> [Data supplied]:
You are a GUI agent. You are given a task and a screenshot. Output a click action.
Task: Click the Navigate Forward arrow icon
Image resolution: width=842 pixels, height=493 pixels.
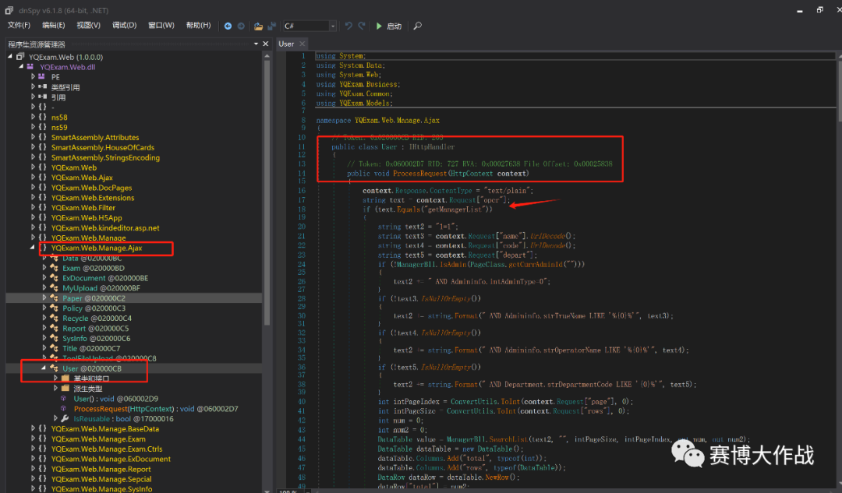click(x=240, y=26)
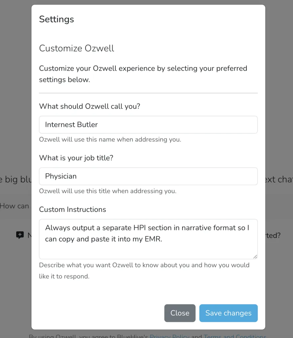Click the "What should Ozwell call you?" label
Image resolution: width=293 pixels, height=338 pixels.
click(x=90, y=106)
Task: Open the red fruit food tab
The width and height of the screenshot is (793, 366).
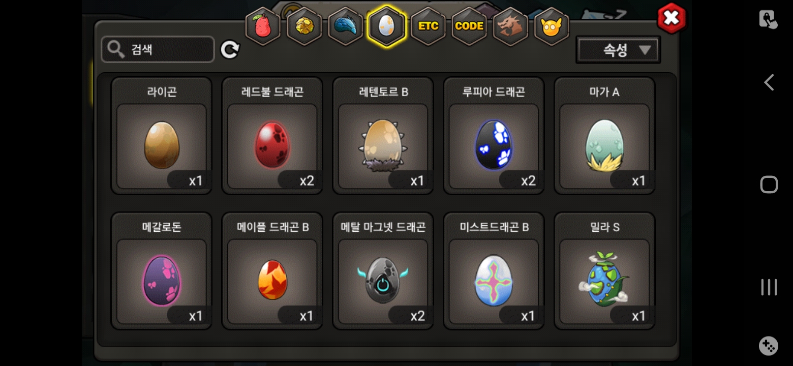Action: click(x=263, y=26)
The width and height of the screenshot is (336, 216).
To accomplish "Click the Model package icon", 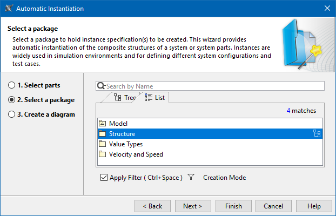I will [x=103, y=124].
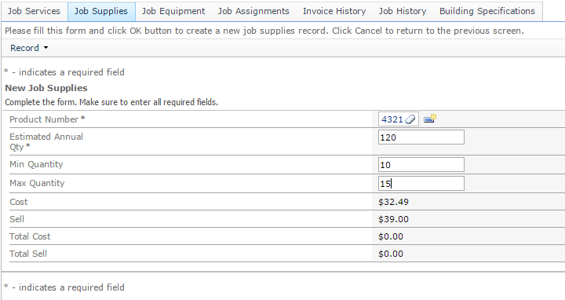Click the Total Sell $0.00 value
Screen dimensions: 565x300
pyautogui.click(x=391, y=254)
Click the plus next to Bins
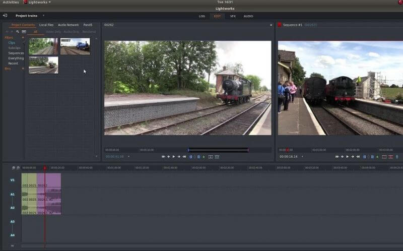The image size is (403, 251). 23,68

> [Goal of the exercise]:
From the first line of the entries above down to the line holding "Task: Open the red fruit food tab", quote each line exactly and nothing else, skipping pictures.

> [Output]:
You are a GUI agent. You are given a task and a screenshot. Output a click action.
Task: Click the Navigate Forward arrow icon
Image resolution: width=842 pixels, height=493 pixels.
click(x=240, y=26)
Click the "What should Ozwell call you?" label
Image resolution: width=293 pixels, height=338 pixels.
click(x=90, y=106)
Task: Open the red fruit food tab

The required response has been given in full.